Seigneur Jésus Christ, faites encore que de nous ne soit fait « qu’un cœur et qu’une âme » (Ac 4,32), car alors il y aura « une grande tranquillité » (Mc 4,39). Mes chers auditeurs, je vous exhorte à l’amitié et à la bienveillance entre vous, et à la paix entre tous ; car si nous avions la charité entre nous, nous aurions la paix et nous aurions le Saint-Esprit. Il faut se rendre dévot et prier Dieu…, car les apôtres étaient persévérants dans la prière… Si nous nous mettons à faire des prières ferventes, le Saint-Esprit viendra en nous et dira : « La paix soit avec vous ! C’est moi ; n’ayez pas peur » (cf Mc 6,50)… Que devons-nous demander à Dieu, mes frères ? Tout ce qui est pour son honneur et le salut de vos âmes, et en un mot l’assistance du Saint-Esprit : « Envoie ton Esprit et tout sera créé » (Ps 103,30) — la paix et la tranquillité…

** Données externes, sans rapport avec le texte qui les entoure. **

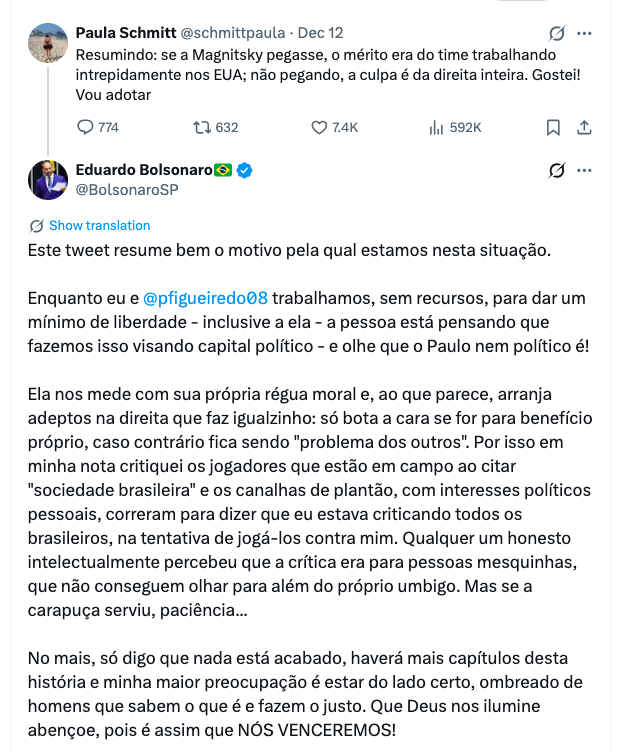632x752 pixels.
Task: Open Eduardo Bolsonaro's profile avatar
Action: coord(49,179)
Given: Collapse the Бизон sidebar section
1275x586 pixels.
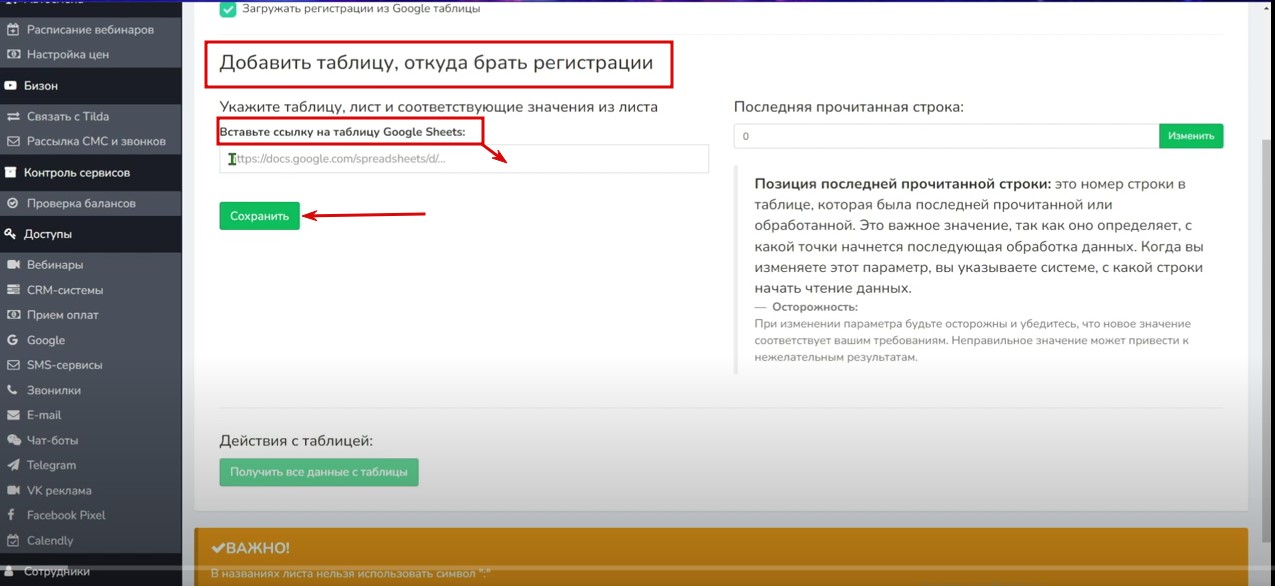Looking at the screenshot, I should pos(41,86).
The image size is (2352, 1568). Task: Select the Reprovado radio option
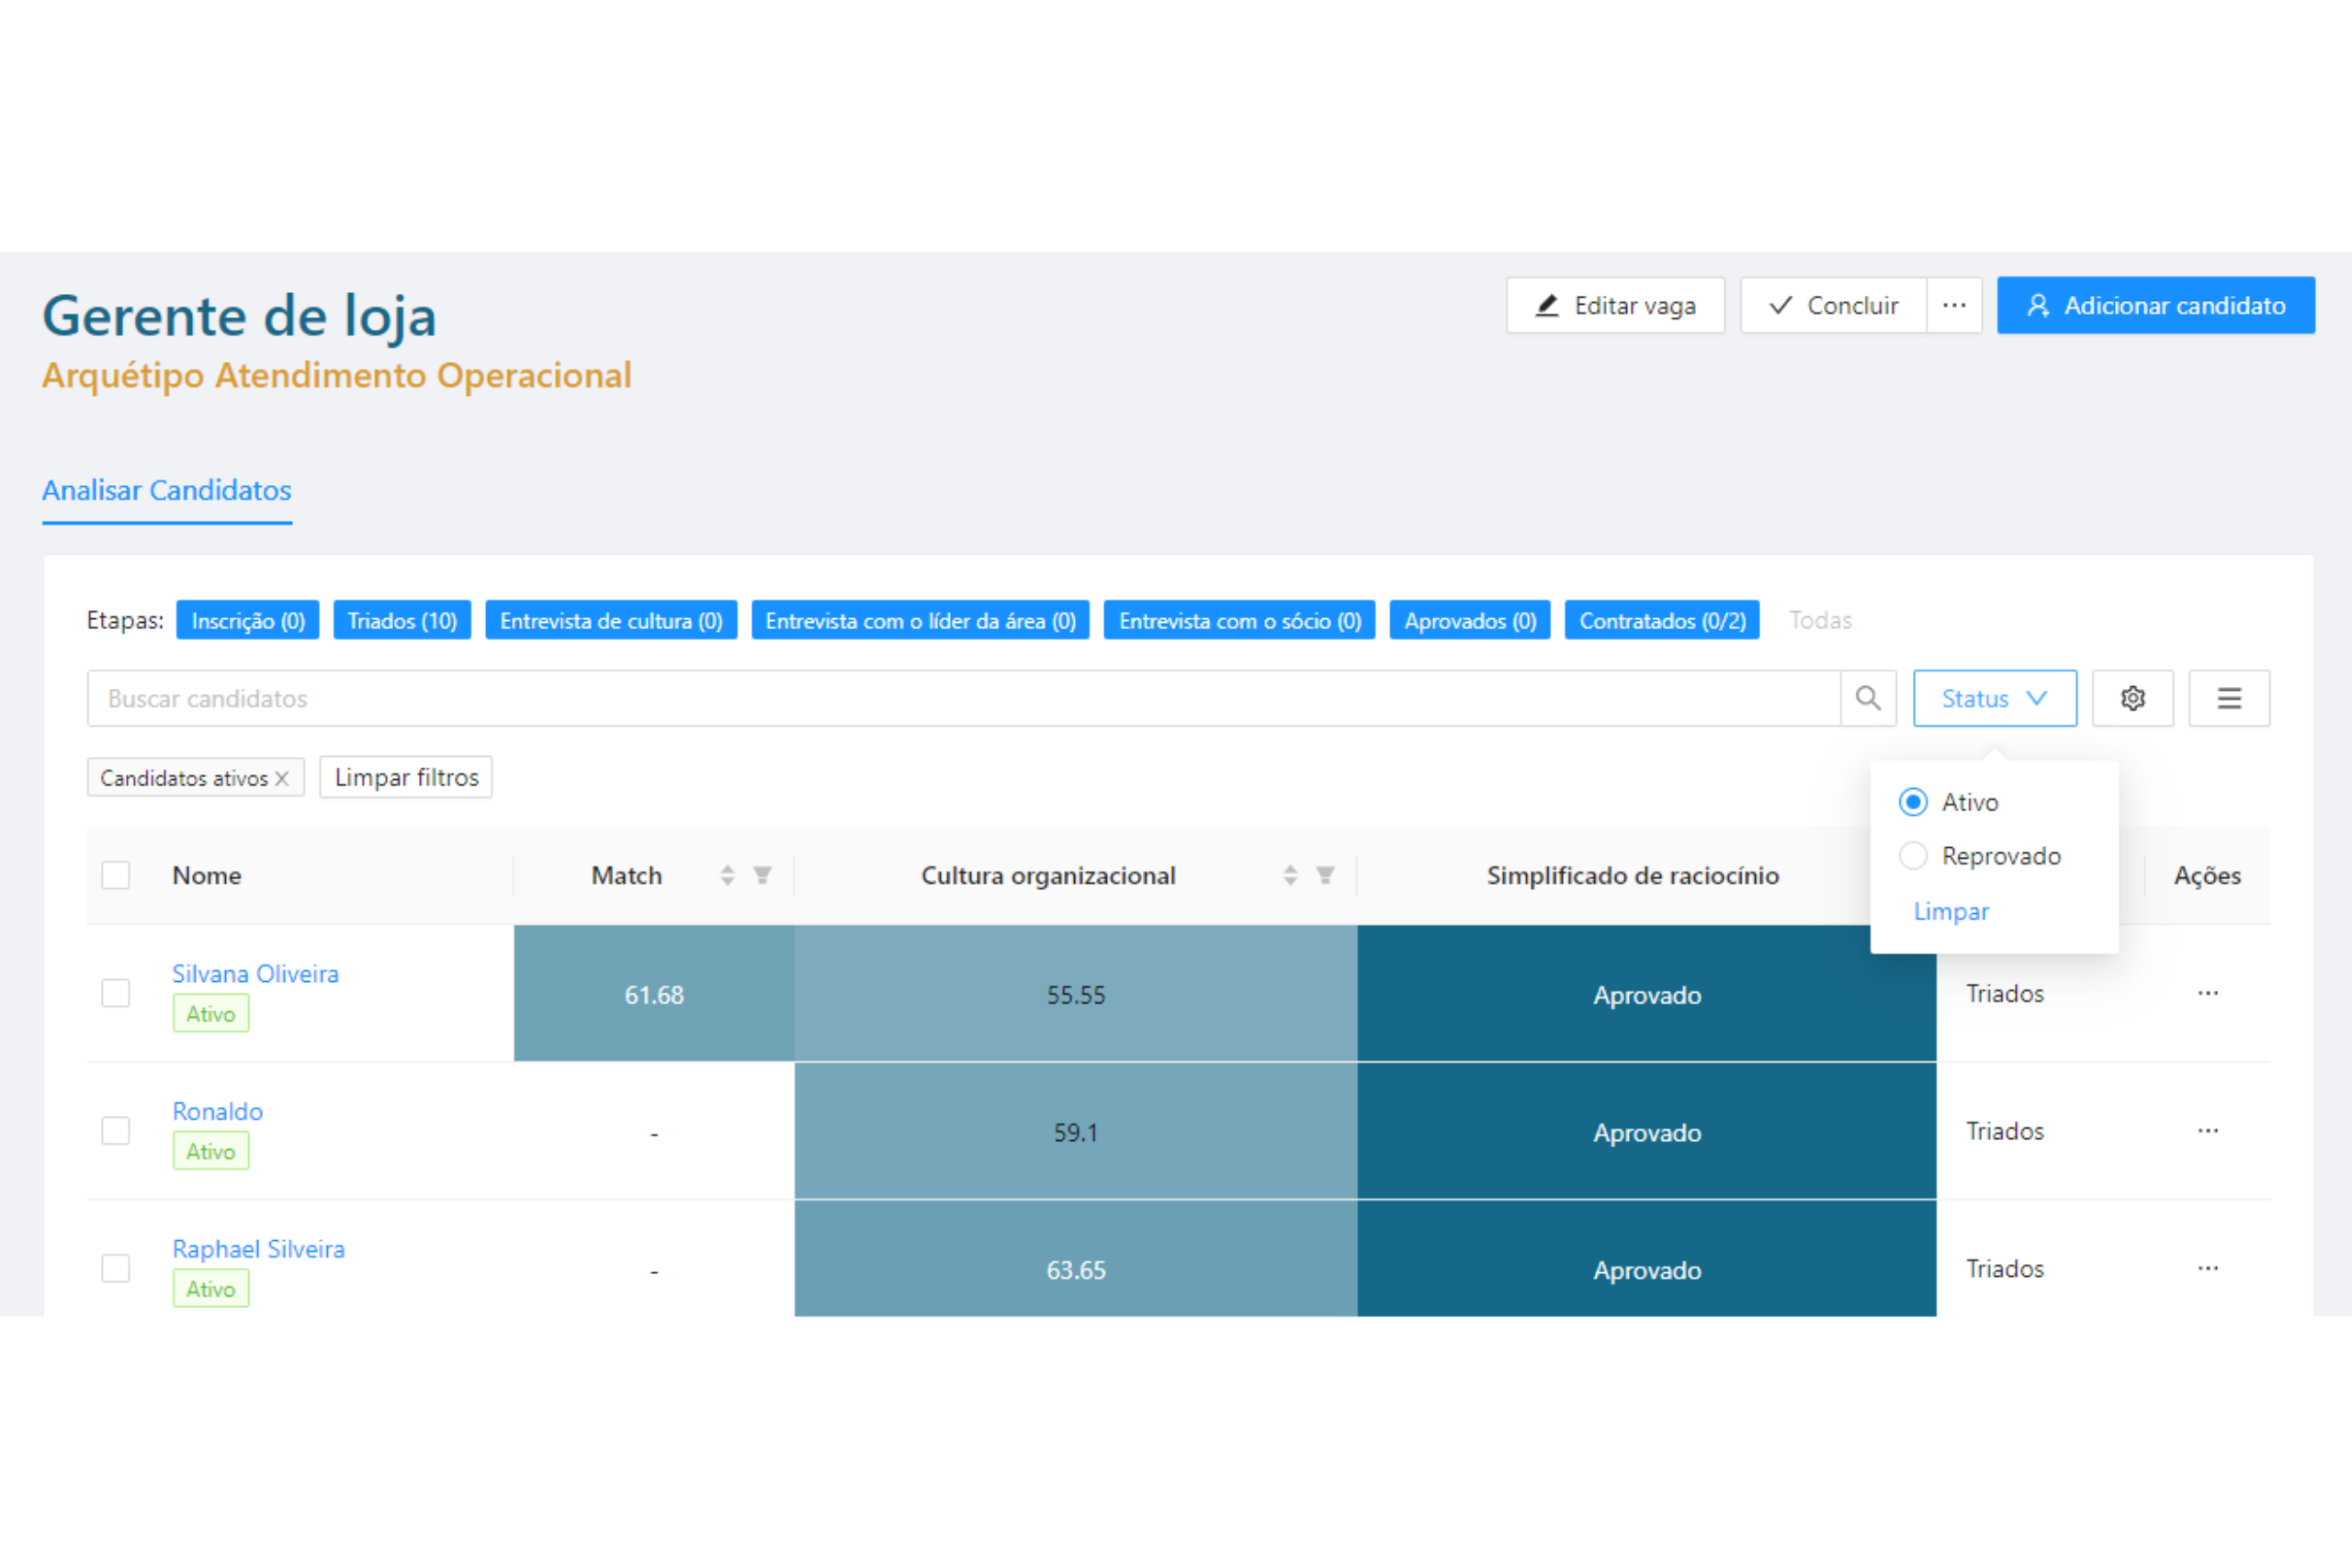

Il faut demander cette paix, afin que l’Esprit de paix vienne sur nous. Il nous faut aussi rendre grâces à Dieu de tous ses bienfaits, si nous voulons qu’il nous donne des victoires qui sont commencement de paix ; et pour obtenir le Saint-Esprit, il faut remercier Dieu le Père de ce qu’il l’a envoyé d’abord sur notre chef Jésus Christ, notre Seigneur, son Fils…— car « nous recevons tout de sa plénitude » (cf Jn 1,16) — et de ce qu’il l’a envoyé sur ses apôtres pour nous le communiquer par leurs mains. Il nous faut remercier le Fils : en tant que Dieu, il envoie l’Esprit sur ceux qui s’y disposent. Mais surtout, il faut le remercier de ce qu’en tant qu’homme il nous a mérité la grâce de recevoir ce divin Esprit…

Comment Jésus Christ a-t-il mérité la venue du Saint-Esprit ? Lorsque « en inclinant la tête il remit l’esprit » (Jn -19,30) ; car en donnant son dernier soupir et son esprit au Père, il mérita que le Père envoie son Esprit sur son corps mystique.